Ronzani's legacy with the Packers includes an emphasis on green as a primary team color, having discarded his predecessor Curly Lambeau's blue-and-gold uniforms:
Ronzani also is credited with "solidifying" green into the uniform color scheme, something he introduced in taking over the team in 1950. He did so, saying, "We are the 'Green' Bay Packers," emphasizing the color green.
— 20px, 20px, Lee Remmel, July 17, 2007; Letters To Lee Remmel

During the December 1952 game against the Rams in Los Angeles, the Packers arrived with only their gold jerseys, similar in shade to what the Rams normally wore at home. Both teams wore gold and the Rams played the game under protest; with a strong second half Los Angeles won by 18 points.

Kelly green uniforms were worn in the first game of the 1950 season; Vince Lombardi is credited with introducing the present shade of dark green in 1959.

===Pittsburgh Steelers===
Ronzani was hired in March 1954 as the backfield coach for the Pittsburgh Steelers, under head coach Joe Bach. After three straight home defeats to open the pre-season, the third a 36–14 loss to the lowly Packers, Bach resigned during training camp in late August. He was succeeded by line coach Walt Kiesling, a previous head coach with the team.

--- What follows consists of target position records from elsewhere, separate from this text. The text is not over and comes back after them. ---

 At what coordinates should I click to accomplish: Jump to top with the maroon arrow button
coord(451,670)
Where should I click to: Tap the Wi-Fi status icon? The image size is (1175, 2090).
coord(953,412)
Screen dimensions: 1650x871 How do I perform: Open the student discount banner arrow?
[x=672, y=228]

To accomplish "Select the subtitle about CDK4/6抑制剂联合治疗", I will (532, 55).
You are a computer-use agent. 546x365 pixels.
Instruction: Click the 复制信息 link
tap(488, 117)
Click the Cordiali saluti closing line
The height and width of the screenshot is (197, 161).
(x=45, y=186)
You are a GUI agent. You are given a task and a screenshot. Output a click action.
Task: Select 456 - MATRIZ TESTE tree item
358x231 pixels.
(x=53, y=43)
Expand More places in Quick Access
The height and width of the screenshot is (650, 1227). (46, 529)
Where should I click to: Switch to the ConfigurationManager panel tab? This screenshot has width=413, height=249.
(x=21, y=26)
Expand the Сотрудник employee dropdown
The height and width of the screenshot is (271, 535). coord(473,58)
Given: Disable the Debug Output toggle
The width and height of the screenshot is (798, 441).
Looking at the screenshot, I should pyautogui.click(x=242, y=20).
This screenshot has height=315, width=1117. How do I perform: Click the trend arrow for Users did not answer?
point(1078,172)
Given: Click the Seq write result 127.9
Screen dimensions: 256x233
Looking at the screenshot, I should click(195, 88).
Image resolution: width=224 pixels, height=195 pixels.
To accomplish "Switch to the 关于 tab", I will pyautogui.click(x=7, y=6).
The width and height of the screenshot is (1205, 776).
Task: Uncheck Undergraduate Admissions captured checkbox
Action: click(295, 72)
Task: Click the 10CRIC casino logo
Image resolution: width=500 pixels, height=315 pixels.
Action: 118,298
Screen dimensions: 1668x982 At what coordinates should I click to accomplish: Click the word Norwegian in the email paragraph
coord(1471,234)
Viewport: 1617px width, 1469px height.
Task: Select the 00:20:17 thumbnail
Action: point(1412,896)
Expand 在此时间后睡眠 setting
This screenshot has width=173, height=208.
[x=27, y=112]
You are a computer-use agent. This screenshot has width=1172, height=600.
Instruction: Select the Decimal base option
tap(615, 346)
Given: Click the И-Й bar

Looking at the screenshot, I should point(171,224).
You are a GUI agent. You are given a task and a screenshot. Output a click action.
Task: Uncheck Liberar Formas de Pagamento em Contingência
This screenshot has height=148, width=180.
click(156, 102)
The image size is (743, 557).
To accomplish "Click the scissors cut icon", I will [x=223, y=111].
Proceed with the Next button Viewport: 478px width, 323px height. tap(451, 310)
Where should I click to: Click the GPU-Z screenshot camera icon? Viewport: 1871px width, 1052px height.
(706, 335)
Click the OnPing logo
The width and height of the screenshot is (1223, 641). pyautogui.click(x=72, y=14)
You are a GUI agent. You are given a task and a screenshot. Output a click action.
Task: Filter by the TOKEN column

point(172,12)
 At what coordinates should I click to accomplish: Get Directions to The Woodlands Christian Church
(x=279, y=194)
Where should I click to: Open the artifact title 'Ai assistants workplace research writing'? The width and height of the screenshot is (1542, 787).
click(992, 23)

The Steelers won four of five to open the 1954 regular season, but then lost six of the final seven and finished at 5–7, fourth in the Eastern Conference. With the fast start, attendance in Pittsburgh was high and the season was profitable; days before the final game, Kiesling was rewarded by owner Art Rooney with a new two-year contract, estimated at $12,000 per year. Less than two weeks after the final game, Ronzani was encouraged by Rooney to resign.

==Death==
Ronzani had heart surgery at the Mayo Clinic in 1968, and died in 1975 at age 66. He was buried at Cemetery Park in Iron Mountain.